───── Data for the task

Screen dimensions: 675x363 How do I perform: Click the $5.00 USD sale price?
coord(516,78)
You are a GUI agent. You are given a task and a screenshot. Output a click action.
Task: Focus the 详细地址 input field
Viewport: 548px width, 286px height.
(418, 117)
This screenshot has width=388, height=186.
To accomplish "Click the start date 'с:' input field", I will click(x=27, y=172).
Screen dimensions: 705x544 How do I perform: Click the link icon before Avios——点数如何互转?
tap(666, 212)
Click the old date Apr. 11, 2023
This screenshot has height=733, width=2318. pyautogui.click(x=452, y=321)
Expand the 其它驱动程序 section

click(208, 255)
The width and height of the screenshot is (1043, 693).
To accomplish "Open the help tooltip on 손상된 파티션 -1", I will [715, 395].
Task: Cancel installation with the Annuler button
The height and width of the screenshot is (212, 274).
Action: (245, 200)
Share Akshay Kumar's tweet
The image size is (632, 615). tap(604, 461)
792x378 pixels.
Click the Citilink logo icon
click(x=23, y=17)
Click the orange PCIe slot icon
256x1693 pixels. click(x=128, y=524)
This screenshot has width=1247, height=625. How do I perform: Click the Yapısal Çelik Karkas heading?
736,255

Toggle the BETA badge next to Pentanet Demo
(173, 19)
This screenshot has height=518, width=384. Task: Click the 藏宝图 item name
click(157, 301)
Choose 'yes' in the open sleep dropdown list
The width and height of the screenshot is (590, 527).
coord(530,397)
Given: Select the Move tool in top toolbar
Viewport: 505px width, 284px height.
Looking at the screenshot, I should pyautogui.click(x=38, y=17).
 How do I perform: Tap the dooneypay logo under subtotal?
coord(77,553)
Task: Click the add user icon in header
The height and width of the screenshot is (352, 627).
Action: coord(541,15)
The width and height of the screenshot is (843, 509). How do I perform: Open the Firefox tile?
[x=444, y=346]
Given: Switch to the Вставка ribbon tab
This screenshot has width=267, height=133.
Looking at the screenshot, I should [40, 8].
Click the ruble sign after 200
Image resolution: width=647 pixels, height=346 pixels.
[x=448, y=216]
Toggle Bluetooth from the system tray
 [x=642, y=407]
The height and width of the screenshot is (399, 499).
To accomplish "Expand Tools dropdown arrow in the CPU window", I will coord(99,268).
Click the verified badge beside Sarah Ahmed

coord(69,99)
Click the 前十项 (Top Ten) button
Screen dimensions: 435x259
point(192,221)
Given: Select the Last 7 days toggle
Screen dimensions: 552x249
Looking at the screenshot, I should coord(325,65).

──────────

● **Description of the task**:
Every entry should be retyped exactly as it appears.

● **Solution**:
Screen dimensions: 675x363 How do I perform: Click the $5.00 USD sale price?
coord(516,78)
You are a GUI agent. You are given a task and a screenshot. Output a click action.
Task: Focus the 详细地址 input field
Viewport: 548px width, 286px height.
(418, 117)
This screenshot has width=388, height=186.
To accomplish "Click the start date 'с:' input field", I will click(x=27, y=172).
Screen dimensions: 705x544 How do I perform: Click the link icon before Avios——点数如何互转?
tap(666, 212)
Click the old date Apr. 11, 2023
This screenshot has height=733, width=2318. pyautogui.click(x=452, y=321)
Expand the 其它驱动程序 section

click(208, 255)
The width and height of the screenshot is (1043, 693).
To accomplish "Open the help tooltip on 손상된 파티션 -1", I will [715, 395].
Task: Cancel installation with the Annuler button
The height and width of the screenshot is (212, 274).
Action: (245, 200)
Share Akshay Kumar's tweet
The image size is (632, 615). tap(604, 461)
792x378 pixels.
Click the Citilink logo icon
click(x=23, y=17)
Click the orange PCIe slot icon
256x1693 pixels. click(x=128, y=524)
This screenshot has width=1247, height=625. How do I perform: Click the Yapısal Çelik Karkas heading?
736,255

Toggle the BETA badge next to Pentanet Demo
(173, 19)
This screenshot has height=518, width=384. Task: Click the 藏宝图 item name
click(157, 301)
Choose 'yes' in the open sleep dropdown list
The width and height of the screenshot is (590, 527).
coord(530,397)
Given: Select the Move tool in top toolbar
Viewport: 505px width, 284px height.
Looking at the screenshot, I should pyautogui.click(x=38, y=17).
 How do I perform: Tap the dooneypay logo under subtotal?
coord(77,553)
Task: Click the add user icon in header
The height and width of the screenshot is (352, 627).
Action: coord(541,15)
The width and height of the screenshot is (843, 509). How do I perform: Open the Firefox tile?
[x=444, y=346]
Given: Switch to the Вставка ribbon tab
This screenshot has width=267, height=133.
Looking at the screenshot, I should [40, 8].
Click the ruble sign after 200
Image resolution: width=647 pixels, height=346 pixels.
[x=448, y=216]
Toggle Bluetooth from the system tray
 [x=642, y=407]
The height and width of the screenshot is (399, 499).
To accomplish "Expand Tools dropdown arrow in the CPU window", I will coord(99,268).
Click the verified badge beside Sarah Ahmed

coord(69,99)
Click the 前十项 (Top Ten) button
Screen dimensions: 435x259
point(192,221)
Given: Select the Last 7 days toggle
Screen dimensions: 552x249
Looking at the screenshot, I should coord(325,65).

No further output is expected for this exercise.